>> START
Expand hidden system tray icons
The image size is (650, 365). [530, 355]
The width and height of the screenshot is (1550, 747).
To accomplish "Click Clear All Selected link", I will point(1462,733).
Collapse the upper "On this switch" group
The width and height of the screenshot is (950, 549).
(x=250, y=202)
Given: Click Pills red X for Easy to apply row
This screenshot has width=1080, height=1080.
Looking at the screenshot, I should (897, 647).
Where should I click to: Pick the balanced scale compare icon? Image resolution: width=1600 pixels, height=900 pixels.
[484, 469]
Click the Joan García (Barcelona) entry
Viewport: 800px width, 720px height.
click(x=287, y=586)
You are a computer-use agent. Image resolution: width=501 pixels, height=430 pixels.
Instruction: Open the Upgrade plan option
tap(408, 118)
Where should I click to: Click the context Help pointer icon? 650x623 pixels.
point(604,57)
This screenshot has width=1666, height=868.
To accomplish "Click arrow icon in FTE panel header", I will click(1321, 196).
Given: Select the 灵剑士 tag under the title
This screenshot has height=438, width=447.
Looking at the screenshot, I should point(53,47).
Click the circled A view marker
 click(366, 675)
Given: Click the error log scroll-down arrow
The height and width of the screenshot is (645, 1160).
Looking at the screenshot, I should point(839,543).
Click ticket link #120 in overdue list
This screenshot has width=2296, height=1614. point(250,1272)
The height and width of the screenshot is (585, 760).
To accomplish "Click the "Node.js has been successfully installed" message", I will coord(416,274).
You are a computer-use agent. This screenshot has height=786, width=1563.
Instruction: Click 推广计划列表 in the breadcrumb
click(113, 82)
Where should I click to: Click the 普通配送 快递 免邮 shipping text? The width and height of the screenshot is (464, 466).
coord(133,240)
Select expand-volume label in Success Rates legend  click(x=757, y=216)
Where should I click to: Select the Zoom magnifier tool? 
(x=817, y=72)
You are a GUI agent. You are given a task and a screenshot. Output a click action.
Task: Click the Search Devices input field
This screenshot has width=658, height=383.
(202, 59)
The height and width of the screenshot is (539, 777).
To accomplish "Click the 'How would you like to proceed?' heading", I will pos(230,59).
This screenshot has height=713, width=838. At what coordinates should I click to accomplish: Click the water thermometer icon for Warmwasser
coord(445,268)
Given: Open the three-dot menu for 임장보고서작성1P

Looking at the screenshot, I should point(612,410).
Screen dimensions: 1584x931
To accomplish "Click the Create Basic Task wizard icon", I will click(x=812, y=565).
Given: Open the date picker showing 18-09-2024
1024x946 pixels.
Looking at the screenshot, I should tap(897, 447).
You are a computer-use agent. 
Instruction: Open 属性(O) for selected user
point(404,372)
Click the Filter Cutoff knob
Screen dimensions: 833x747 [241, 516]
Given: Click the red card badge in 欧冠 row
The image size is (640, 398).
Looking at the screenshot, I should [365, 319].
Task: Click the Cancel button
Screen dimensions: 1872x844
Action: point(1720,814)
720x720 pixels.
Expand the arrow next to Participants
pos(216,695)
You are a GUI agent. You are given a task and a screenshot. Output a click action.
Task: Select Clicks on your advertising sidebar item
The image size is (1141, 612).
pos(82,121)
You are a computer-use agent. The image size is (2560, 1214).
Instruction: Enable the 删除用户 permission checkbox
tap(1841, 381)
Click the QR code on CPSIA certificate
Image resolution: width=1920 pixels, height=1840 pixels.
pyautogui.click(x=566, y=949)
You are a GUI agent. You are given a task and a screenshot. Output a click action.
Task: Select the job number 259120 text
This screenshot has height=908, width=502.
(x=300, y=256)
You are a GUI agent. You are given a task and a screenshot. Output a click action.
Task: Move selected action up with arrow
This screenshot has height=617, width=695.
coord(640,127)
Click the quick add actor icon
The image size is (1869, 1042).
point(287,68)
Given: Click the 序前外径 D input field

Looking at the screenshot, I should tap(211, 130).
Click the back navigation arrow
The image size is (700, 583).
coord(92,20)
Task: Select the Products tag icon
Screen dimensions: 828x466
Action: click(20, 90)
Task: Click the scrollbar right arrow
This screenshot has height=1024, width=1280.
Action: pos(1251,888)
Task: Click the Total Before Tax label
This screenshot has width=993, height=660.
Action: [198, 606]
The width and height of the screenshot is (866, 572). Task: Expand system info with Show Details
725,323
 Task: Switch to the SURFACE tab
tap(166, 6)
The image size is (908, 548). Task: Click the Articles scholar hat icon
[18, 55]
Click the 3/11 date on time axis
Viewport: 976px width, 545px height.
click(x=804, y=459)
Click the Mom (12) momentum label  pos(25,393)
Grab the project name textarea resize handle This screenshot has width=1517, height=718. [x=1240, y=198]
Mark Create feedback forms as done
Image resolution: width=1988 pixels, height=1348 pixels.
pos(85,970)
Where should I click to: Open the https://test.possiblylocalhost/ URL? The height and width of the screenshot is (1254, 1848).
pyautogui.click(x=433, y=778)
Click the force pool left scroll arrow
>> END
## SET PROBLEM
Locate every line of the material above that contains the string "will", treating uppercase and lowercase as different, and copy each such line in full.

## ANSWER
To accomplish "Click Clear All Selected link", I will point(1462,733).
To accomplish "Click arrow icon in FTE panel header", I will click(1321, 196).
To accomplish "Click the "Node.js has been successfully installed" message", I will coord(416,274).
To accomplish "Click the 'How would you like to proceed?' heading", I will pos(230,59).
To accomplish "Click the Create Basic Task wizard icon", I will click(x=812, y=565).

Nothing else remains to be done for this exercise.